- TASK ITEM
Nothing but the line with "Media Box (723, 2188)" and the lines after it, through the end of the records below, is to be repeated, exactly as it is.

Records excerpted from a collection
^^^^^^^^^^^^^^^^
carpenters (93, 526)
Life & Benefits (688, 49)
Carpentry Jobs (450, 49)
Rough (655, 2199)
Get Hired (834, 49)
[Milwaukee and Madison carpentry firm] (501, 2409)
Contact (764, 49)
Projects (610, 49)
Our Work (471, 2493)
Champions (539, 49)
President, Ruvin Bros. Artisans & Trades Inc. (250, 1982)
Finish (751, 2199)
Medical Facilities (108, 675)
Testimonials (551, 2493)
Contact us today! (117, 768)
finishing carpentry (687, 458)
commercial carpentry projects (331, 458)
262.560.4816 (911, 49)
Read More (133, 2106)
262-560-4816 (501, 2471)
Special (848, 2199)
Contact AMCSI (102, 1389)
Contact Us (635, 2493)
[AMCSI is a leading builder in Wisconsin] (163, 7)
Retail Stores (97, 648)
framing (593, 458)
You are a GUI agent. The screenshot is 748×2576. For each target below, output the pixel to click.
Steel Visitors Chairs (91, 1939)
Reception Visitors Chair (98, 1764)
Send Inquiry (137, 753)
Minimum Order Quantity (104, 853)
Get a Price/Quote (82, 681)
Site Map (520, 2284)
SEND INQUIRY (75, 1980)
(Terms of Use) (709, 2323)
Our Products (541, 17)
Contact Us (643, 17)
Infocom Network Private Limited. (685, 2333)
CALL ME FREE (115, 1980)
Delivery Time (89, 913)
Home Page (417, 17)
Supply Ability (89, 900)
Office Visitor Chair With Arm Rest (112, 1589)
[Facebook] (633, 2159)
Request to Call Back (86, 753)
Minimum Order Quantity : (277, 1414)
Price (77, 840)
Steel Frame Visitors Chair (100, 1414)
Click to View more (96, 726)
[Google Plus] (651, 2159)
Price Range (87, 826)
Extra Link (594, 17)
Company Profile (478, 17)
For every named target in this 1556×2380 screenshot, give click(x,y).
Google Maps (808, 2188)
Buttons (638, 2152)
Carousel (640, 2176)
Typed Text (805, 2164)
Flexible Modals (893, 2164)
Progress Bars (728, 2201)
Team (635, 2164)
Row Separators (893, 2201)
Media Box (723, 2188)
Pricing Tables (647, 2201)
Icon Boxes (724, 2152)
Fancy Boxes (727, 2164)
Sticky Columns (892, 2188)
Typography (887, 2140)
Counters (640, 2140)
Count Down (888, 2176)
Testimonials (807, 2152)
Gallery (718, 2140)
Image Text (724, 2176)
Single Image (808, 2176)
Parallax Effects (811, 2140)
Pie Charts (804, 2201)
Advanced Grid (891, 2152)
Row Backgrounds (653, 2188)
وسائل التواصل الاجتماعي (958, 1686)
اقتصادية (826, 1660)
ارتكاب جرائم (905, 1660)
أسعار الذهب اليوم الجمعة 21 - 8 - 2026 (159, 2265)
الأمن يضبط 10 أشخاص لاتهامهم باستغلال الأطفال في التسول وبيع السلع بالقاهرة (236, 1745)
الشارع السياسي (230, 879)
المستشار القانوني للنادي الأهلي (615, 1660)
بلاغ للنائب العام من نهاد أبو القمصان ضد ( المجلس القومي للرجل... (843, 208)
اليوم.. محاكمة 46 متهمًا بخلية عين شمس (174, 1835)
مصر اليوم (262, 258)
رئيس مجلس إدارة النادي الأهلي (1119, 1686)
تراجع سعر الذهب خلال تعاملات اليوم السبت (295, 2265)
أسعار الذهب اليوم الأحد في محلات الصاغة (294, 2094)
^^^^^^^^^^^^^^^^
- EXERCISE SOLUTION
Media Box (723, 2188)
Pricing Tables (647, 2201)
Icon Boxes (724, 2152)
Fancy Boxes (727, 2164)
Sticky Columns (892, 2188)
Typography (887, 2140)
Counters (640, 2140)
Count Down (888, 2176)
Testimonials (807, 2152)
Gallery (718, 2140)
Image Text (724, 2176)
Single Image (808, 2176)
Parallax Effects (811, 2140)
Pie Charts (804, 2201)
Advanced Grid (891, 2152)
Row Backgrounds (653, 2188)
وسائل التواصل الاجتماعي (958, 1686)
اقتصادية (826, 1660)
ارتكاب جرائم (905, 1660)
أسعار الذهب اليوم الجمعة 21 - 8 - 2026 (159, 2265)
الأمن يضبط 10 أشخاص لاتهامهم باستغلال الأطفال في التسول وبيع السلع بالقاهرة (236, 1745)
الشارع السياسي (230, 879)
المستشار القانوني للنادي الأهلي (615, 1660)
بلاغ للنائب العام من نهاد أبو القمصان ضد ( المجلس القومي للرجل... (843, 208)
اليوم.. محاكمة 46 متهمًا بخلية عين شمس (174, 1835)
مصر اليوم (262, 258)
رئيس مجلس إدارة النادي الأهلي (1119, 1686)
تراجع سعر الذهب خلال تعاملات اليوم السبت (295, 2265)
أسعار الذهب اليوم الأحد في محلات الصاغة (294, 2094)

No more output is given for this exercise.